7. If the Trustee should wish to resign, it shall give at least sixty (60) days
notice to the Issuer, which may, with the written consent of the Exchange, by
writing appoint another Trustee in its place and such appointment shall be
binding on the Security Holders and the new Trustee shall assume and be bound by
the obligations of the Trustee hereunder.
Upon the effective date (the "Effective Date") of resignation, if the
Exchange has not appointed a successor Trustee, the Security Holders may appoint
a successor Trustee. Failing such appointment by the Security Holders within
thirty (30) days from the Effective Date, the Trustee shall return the
Securities to the Issuer to be held in trust for the Security Holders and the
duties and obligations of the Trustee shall cease immediately.
8. The written consent, order or direction of the Exchange as to a release from
escrow of all or part of the said securities shall terminate this agreement only
in respect to those securities so released. For greater certainty, this clause
does not apply to securities transferred within escrow.
9. If the Issuer is delisted by the Exchange, thereafter any consent, order or
direction of the Exchange herein required will, instead, require the consent,
order or direction of the Ontario Securities Commission and the Quebec
Securities Commission.
10. This agreement may be executed by facsimile and/or in several parts in the
same form and such parts as so executed shall together form one original
agreement, and such parts if more than one shall be read together and construed
as if all the signing parties hereto had executed one copy of this agreement.

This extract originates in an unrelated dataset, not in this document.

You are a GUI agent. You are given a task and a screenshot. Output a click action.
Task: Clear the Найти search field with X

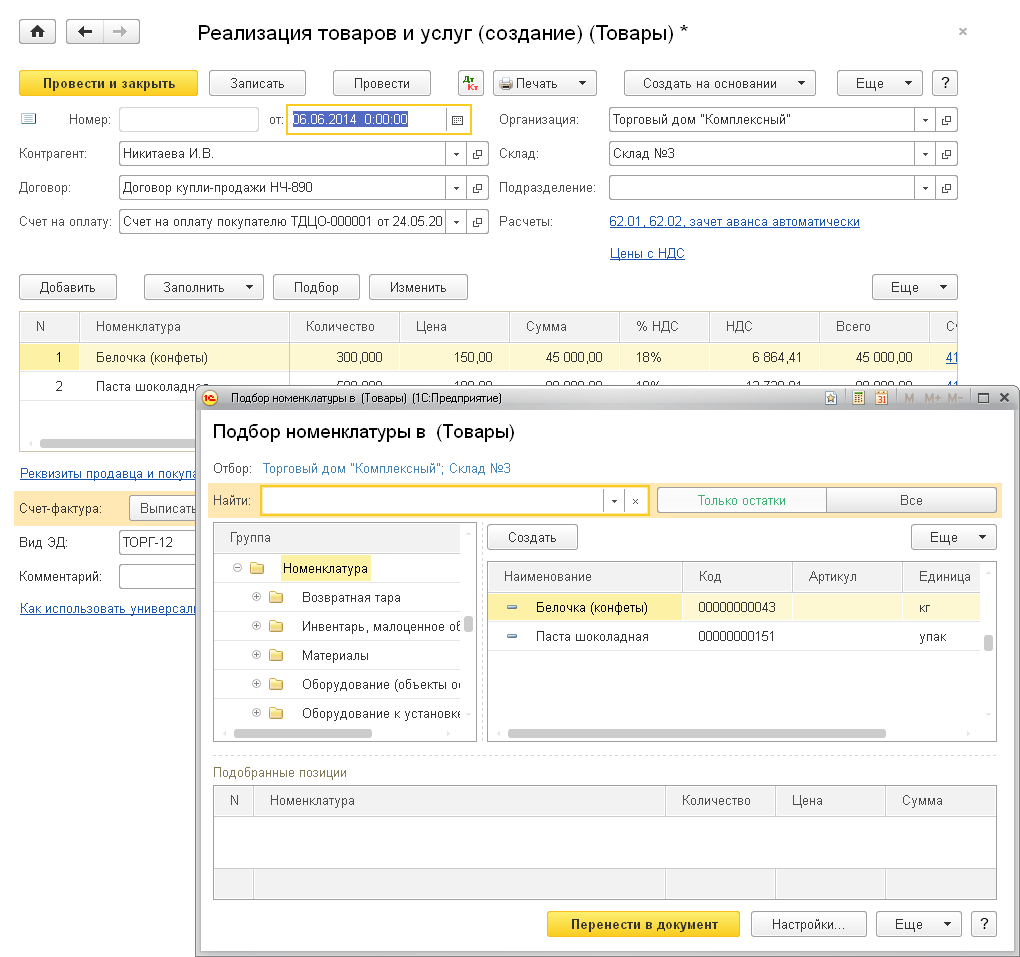635,501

11. Wherever the singular or masculine are used throughout this agreement, the
same shall be construed as being the plural or feminine or neuter where the
context so requires.
12. Any notice, direction or other communication hereunder shall be in writing
and shall be made by delivery or telecopy,
if to the Issuer addressed to:
00 Xxxxxx Xxxxxx
0xx Xxxxx
Xxxxxx, Xxxxxxx
X0X 0X0
Attention: Chief Financial Officer
Telecopier: (000) 000-0000
if to Xxxxxxx Xxxxx or Xxxx Xxxxx addressed to:
c/o 00 Xxxxxx Xxxxxx
0xx Xxxxx
Xxxxxx, Xxxxxxx
X0X 0X0
Telecopier: (000) 000-0000
if to Xxxx Xxxxxx addressed to:
0 Xxxxx Xxxxx
Xxxxxx, Xxxxxxxxxxx 00000
X.X.X.
Telecopier: (000) 000-0000
if to Research Corporation Technologies, Inc. addressed to:
000 X. Xxxxxx Xxxx, Xxxxx 000
Xxxxxx, XX 00000-0000
U.S.A.
Telecopier: (000) 000-0000
if to the Trustee addressed to:
CIBC Mellon Trust Company
000 Xxxxxxxxxx Xxxxxx
0xx Xxxxx
Xxxxxxx, Xxxxxxx
X0X 0X0
Attention: VP - Client Services
Telecopier: (000) 000-0000
13. This agreement shall enure to the benefit of and be binding upon the parties
hereto, their and each of their heirs, executors, administrators, successors and
assigns. Any corporation with which the Trustee may be merged or consolidated or
amalgamated, or any corporation succeeding to the business of the Trustee shall
be successor to the Trustee hereunder without any further act on its part or of
any of the parties hereto.
H:\USERS\XXXXXX\IDS\EXHIBITS\ESCROWAG.WPD
14. This agreement shall be governed by and construed in accordance with the
laws of the Province of Ontario and the federal laws of Canada applicable
therein.
IN WITNESS whereof the parties hereto have executed these presents the
day and year first above written.
Signed, Sealed and Delivered )
in the presence of )
) "signed"
) XXXXXXX XXXXX
)
)
) "signed"
) XXXX XXXXX
)
)
) "signed"
) XXXX XXXXXX
RESEARCH CORPORATION
TECHNOLOGIES, INC.
"signed"
Per:
"signed"
Per:
CIBC MELLON TRUST COMPANY
"signed"
Per:
"signed"
Per:
IDS INTELLIGENT DETECTION
SYSTEMS INC.
"signed"
Per:
SCHEDULE "A"
Name of Beneficial Number of Certificate
Security Holder Owner Securities Number
Xxxxxxx Xxxxx Xxxxxxx Xxxxx 2,152,973 74
Xxxx Xxxxx Xxxx Xxxxx 2,152,973 75
Xxxx Xxxxxx Xxxx Xxxxxx 1,845,405 76
Research Corporation Research Corporation 1,690,333 77
Technologies, Inc. Technologies, Inc.